D.A.V. College Trust and Management Society v. Director of Public Instructions
A non-governmental body that is substantially financed by the government — directly or indirectly — is a “public authority” under the RTI Act, even if it is privately managed.
Issue before the court
Whether NGOs and government-aided institutions that are substantially financed by the government are “public authorities” under Section 2(h) and answerable under the RTI Act.
Facts in brief
The question was whether aided educational institutions receiving substantial government grants fall within Section 2(h). The college received about 44% of its expenditure as government grants, and the State bore about 95% of its teaching-staff salaries.
Holding / decision
The Supreme Court held that NGOs substantially financed, directly or indirectly, by the appropriate government are “public authorities” under Section 2(h). On these facts — 44% of expenditure and 95% of teaching salaries from government — the financing was “substantial”, making the institution a public authority answerable under the RTI Act.
“Substantially financed” under Section 2(h) is met where government funding is significant to a body’s functioning; such NGOs and aided institutions are public authorities under the RTI Act.

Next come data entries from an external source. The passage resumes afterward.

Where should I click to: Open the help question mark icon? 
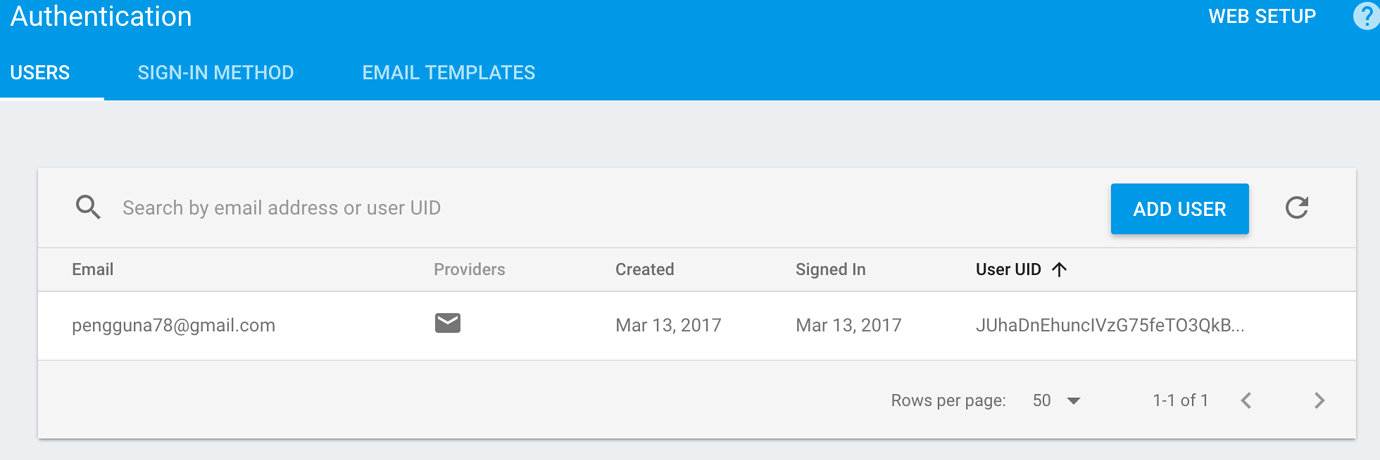coord(1366,17)
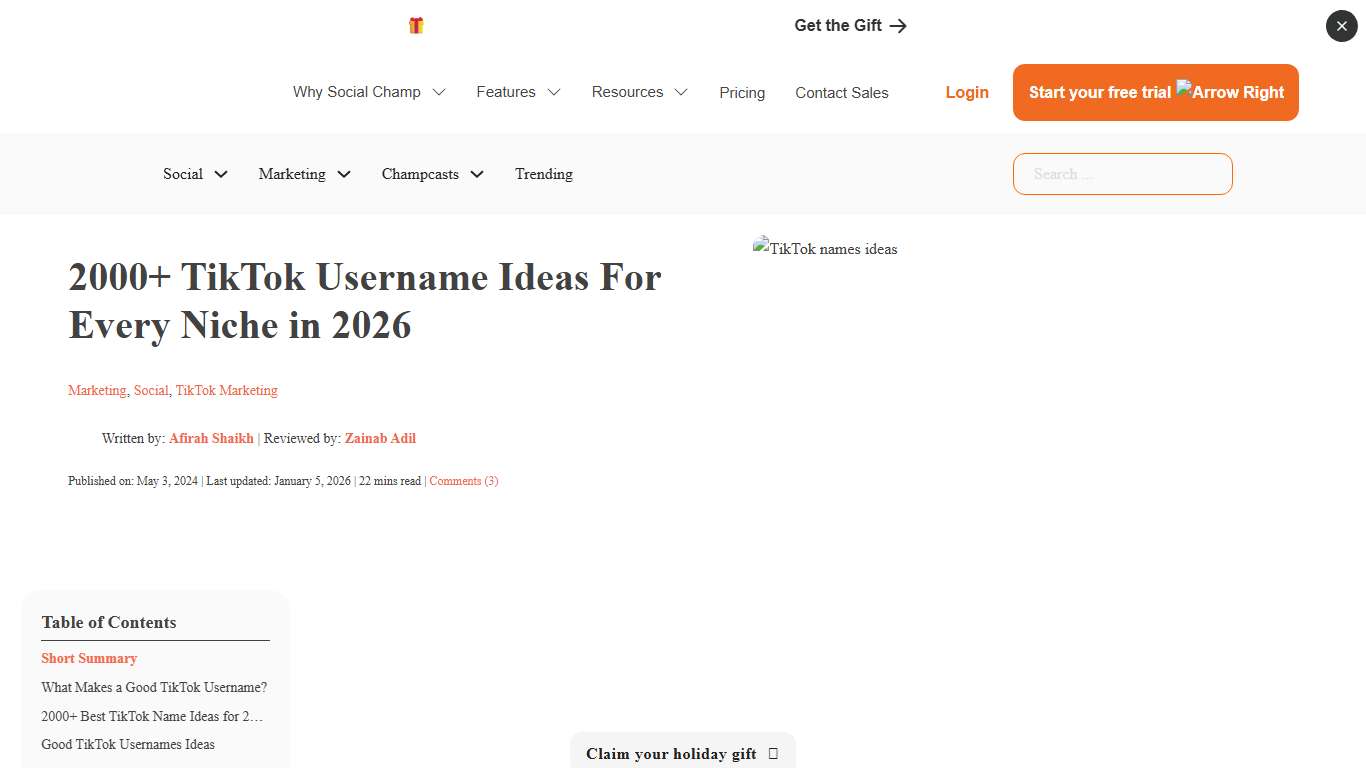Open the Pricing page
Image resolution: width=1366 pixels, height=768 pixels.
coord(742,93)

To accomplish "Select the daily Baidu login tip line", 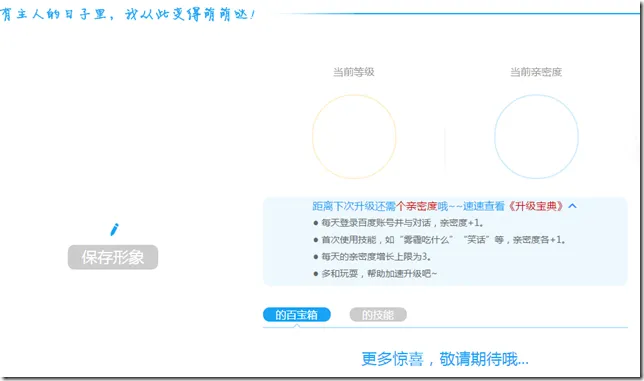I will point(398,223).
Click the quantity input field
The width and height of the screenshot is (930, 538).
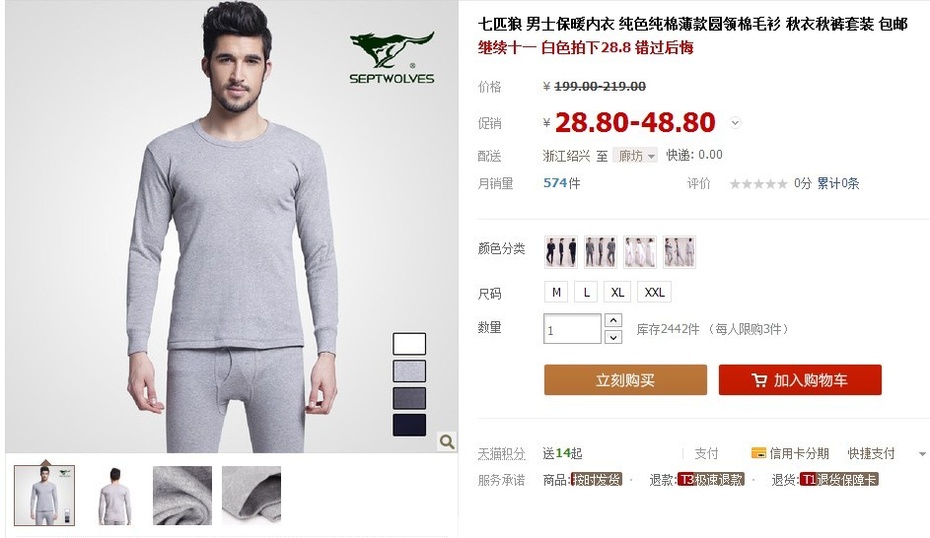pos(572,329)
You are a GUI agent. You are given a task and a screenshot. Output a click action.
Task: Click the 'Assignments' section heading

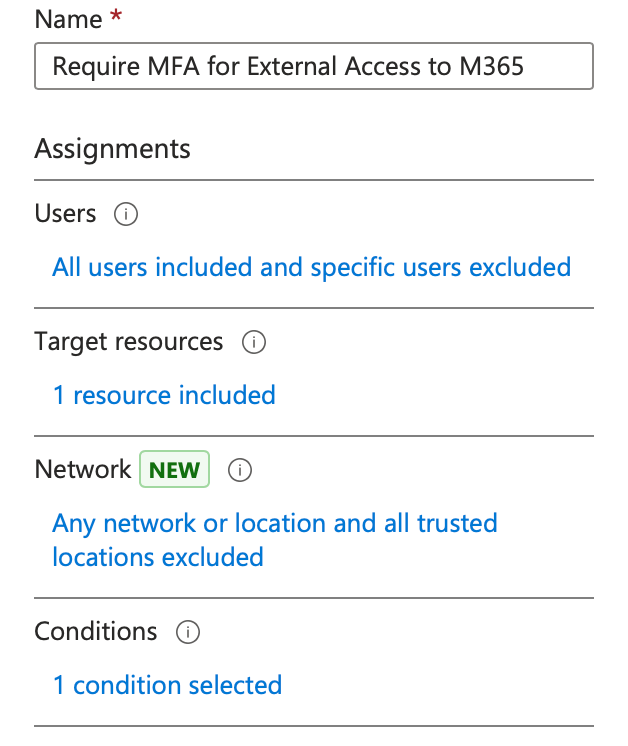pos(112,149)
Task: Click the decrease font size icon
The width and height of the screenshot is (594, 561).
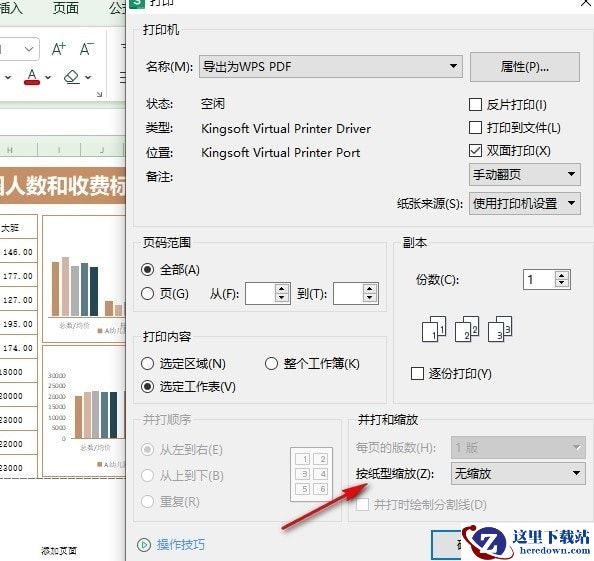Action: click(87, 49)
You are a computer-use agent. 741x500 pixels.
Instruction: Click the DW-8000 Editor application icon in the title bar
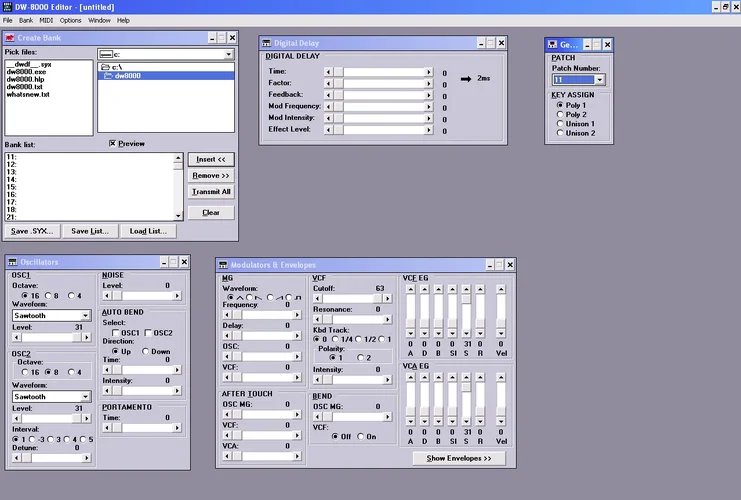tap(7, 6)
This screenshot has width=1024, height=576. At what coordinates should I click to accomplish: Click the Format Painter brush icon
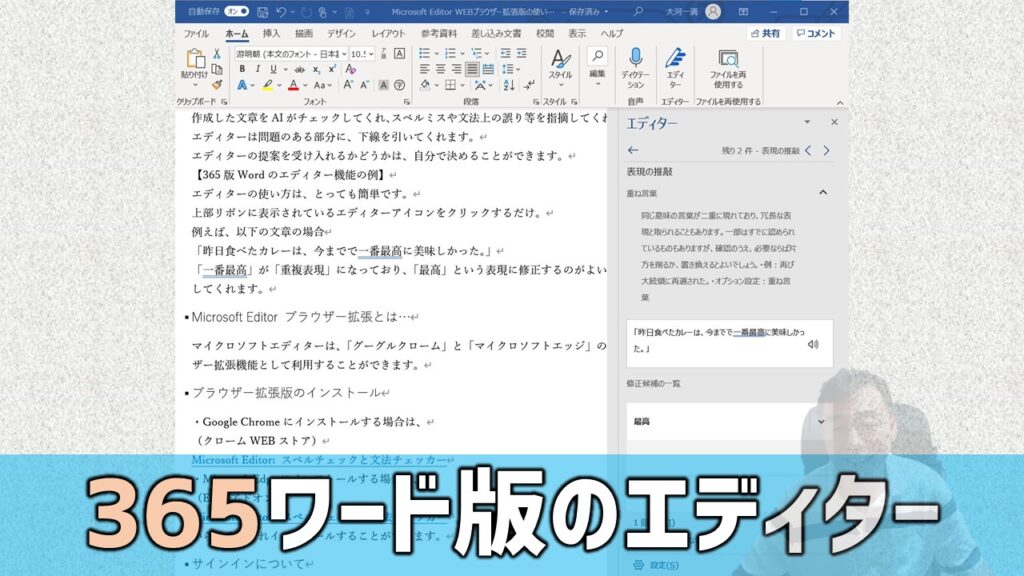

A privately-run body that lives substantially on government money (grants, staff salaries) can be made answerable under RTI — it is not shielded simply because it calls itself “private”.
When to cite this case
When a substantially-financed NGO, aided school or college, society or trust claims it is not a public authority.
Later developments / current status
Builds on Thalappalam v. State of Kerala, applying the “substantially financed” test to aided institutions and NGOs.